[Pulp-dev] 'id' versus 'pulp_id' on Content
Jeff Ortel
jortel at redhat.com
Tue Aug 7 16:47:40 UTC 2018
After long consideration, I have had a change of heart about this. I
think. In short, Pulp's data model has unique requirements that make it
acceptable to deviate from common convention regarding ID as the PK.
Mainly that the schema is extensible by plugin writers. Given the plugin
architecture, I think it's reasonable to think of "core" fields like:
ID, CREATED and LAST_MODIFIED as metadata. Although, the ID is harder to
fit in this semantic, I think it's reasonable to do for consistency and
to support the user query use-case re: content having an natural ID
attribute. Taking this further, the /href/ attributes /could/ be though
of in the same category.
With this in mind, I'm thinking that the leading underscore (_) could be
used broadly to denote /generated/ /or metadata/ fields and the
following would be reasonable:
_id
_created
_last_updated
_href
_added_href
_removed_href
_content_href
I highly value consistency so this applies to the entire schema.

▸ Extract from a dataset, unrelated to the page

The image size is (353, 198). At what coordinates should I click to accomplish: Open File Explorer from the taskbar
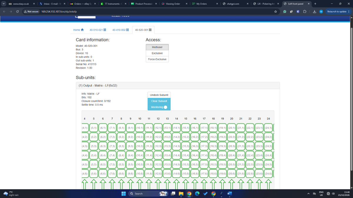pos(182,194)
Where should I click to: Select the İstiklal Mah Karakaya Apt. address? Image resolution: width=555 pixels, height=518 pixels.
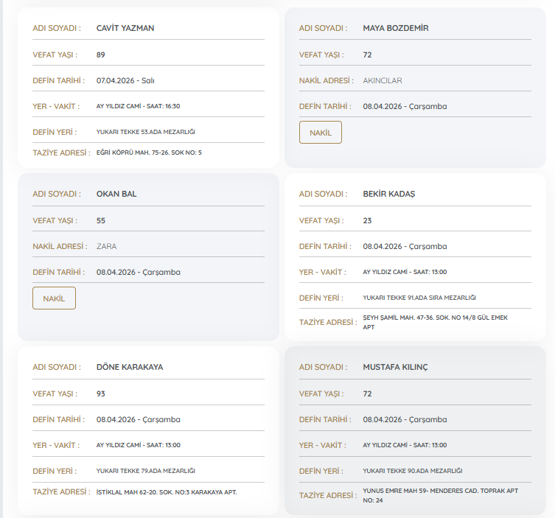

This will introduce a few fairly odd things into the schema that I
/suppose/ we can live with.
- Two fields on /some/ tables named (ID , _ID). To mitigate confusion,
we should serialize the *pk* and not*_id*. This will also be consistent
with *pk* parameters passed in.
- I expect django will generate foreign key fields with double
understores. Eg: content__id
I'm still -1 for using a /pulp_/ prefix.
Thoughts?
On 06/18/2018 01:15 PM, Daniel Alley wrote:
> I'm -1 on going the underscore idea, partly because of the
> aforementioned confusion issue, but also partly because but I've
> noticed that in our API, the "underscore" basically has a semantic
> meeting of "href, [which is] generated on the fly, not stored in the db".
>
> Specifically:
>
> * '_href'
> * '_added_href'
> * '_removed_href'
> * '_content_href'
>
> So I think if we use a prefix, we should avoid using one that already
> has a semantic meaning (I don't know whether we actually planned for
> that to be the case, but I think it's a useful pattern / distinction
> and I don't think we should mess with it).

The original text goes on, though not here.